The Glory of the Duchy of Carniola (Die Ehre deß Hertzogthums Crain, Slava vojvodine Kranjske) is an encyclopedia published in Nuremberg in 1689 by the polymath Johann Weikhard von Valvasor. It is the most important work on his homeland, the Duchy of Carniola, the present-day central part of Slovenia.

==Content==
Written in New High German, the anthology was published in four volumes, subdivided into 15 books with 3,552 large-format pages and 24 annexes. It was lavishly illustrated with 528 copperplate engravings. The work refers to history, geography, topography, medicine, biology, geology, theology, customs and folklore of the Carniolan region that makes up a large part of present-day Slovenia. Valvasor could rely on older accounts, nevertheless the meticulously researched and scientifically sound collection was pioneering at that time. From 2009 until 2012, it was translated into Slovene by Doris, Primož and Božidar Debenjak. The initiator, project manager, editor and technical editor of this publishing project was Tomaž Čeč.

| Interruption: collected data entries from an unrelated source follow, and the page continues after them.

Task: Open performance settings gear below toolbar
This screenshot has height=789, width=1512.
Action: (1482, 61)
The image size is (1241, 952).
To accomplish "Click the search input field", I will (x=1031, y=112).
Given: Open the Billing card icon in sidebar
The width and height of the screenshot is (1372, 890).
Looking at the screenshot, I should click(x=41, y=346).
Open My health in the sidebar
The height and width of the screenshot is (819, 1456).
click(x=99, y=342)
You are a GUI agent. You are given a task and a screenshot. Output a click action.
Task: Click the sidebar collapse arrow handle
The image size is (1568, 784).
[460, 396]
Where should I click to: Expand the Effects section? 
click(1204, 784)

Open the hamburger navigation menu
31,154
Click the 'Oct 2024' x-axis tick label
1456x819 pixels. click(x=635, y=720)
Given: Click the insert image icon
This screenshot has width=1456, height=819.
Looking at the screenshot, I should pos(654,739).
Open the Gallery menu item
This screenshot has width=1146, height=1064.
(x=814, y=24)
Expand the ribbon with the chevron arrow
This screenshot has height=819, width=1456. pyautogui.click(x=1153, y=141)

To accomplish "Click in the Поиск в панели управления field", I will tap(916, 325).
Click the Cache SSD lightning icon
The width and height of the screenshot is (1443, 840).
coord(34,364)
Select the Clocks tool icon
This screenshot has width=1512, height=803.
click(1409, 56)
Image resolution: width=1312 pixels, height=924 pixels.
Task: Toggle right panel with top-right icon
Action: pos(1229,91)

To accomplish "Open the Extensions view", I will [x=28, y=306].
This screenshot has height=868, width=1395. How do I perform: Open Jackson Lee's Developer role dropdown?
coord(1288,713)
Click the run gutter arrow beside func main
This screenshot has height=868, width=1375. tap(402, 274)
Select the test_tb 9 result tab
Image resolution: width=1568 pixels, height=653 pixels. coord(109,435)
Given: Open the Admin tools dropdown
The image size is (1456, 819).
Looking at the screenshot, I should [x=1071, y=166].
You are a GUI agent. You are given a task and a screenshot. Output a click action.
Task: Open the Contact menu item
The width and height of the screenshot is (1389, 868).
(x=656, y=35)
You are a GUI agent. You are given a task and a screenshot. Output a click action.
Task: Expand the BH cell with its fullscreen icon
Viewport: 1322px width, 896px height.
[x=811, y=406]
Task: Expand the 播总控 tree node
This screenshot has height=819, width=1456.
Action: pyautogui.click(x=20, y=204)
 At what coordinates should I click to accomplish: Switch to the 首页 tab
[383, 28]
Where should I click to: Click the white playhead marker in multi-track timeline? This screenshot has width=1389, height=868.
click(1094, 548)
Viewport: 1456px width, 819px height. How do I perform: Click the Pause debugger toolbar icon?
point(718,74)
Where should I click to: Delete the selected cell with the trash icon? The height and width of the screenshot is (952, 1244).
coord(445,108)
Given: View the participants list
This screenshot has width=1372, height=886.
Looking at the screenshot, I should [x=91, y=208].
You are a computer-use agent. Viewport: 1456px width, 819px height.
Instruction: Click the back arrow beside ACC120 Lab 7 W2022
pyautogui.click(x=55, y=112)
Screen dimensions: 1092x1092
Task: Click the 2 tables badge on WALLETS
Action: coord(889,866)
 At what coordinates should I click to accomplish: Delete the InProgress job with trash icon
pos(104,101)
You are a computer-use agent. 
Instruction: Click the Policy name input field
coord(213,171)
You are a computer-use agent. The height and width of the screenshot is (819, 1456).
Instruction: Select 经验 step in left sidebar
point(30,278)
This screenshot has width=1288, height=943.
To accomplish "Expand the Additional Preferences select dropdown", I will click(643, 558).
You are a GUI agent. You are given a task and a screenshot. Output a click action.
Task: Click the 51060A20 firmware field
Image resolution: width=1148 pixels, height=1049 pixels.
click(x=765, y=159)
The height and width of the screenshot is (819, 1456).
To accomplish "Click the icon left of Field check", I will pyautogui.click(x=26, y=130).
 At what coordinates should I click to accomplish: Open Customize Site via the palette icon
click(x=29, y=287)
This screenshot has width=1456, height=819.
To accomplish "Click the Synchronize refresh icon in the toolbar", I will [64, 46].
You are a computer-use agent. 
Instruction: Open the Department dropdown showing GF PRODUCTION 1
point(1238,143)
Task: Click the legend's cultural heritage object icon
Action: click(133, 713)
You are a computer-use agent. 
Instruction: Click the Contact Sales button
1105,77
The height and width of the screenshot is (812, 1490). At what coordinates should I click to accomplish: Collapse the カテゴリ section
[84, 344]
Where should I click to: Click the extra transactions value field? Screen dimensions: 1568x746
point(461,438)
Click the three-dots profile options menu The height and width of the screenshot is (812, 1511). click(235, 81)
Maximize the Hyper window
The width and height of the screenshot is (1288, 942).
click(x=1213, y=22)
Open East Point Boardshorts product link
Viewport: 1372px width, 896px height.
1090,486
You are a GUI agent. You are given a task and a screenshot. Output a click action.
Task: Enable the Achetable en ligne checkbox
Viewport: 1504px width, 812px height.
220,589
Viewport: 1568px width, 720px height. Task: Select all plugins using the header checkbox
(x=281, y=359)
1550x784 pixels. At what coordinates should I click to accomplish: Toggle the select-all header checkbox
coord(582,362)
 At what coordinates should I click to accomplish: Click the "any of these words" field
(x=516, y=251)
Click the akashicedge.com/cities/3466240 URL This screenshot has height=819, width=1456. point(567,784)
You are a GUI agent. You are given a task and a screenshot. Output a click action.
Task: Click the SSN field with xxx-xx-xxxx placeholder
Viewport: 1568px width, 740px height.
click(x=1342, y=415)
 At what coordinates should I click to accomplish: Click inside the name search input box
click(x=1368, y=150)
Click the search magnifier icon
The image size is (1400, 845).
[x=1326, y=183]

Valvasor was the first to write about the olm. He intended to write a kind of travelogue rather than a dictionary and therefore the entries are not arranged in alphabetical order. The author also sprinkles anecdotes, fairytales and poems to diversify the composition. Concerned that outsiders did not know his region well enough, he undertook the presentation of Carniola in words and pictures, installing a copperplate workshop at his Bogenšperk Castle near Litija and publishing collections of his work.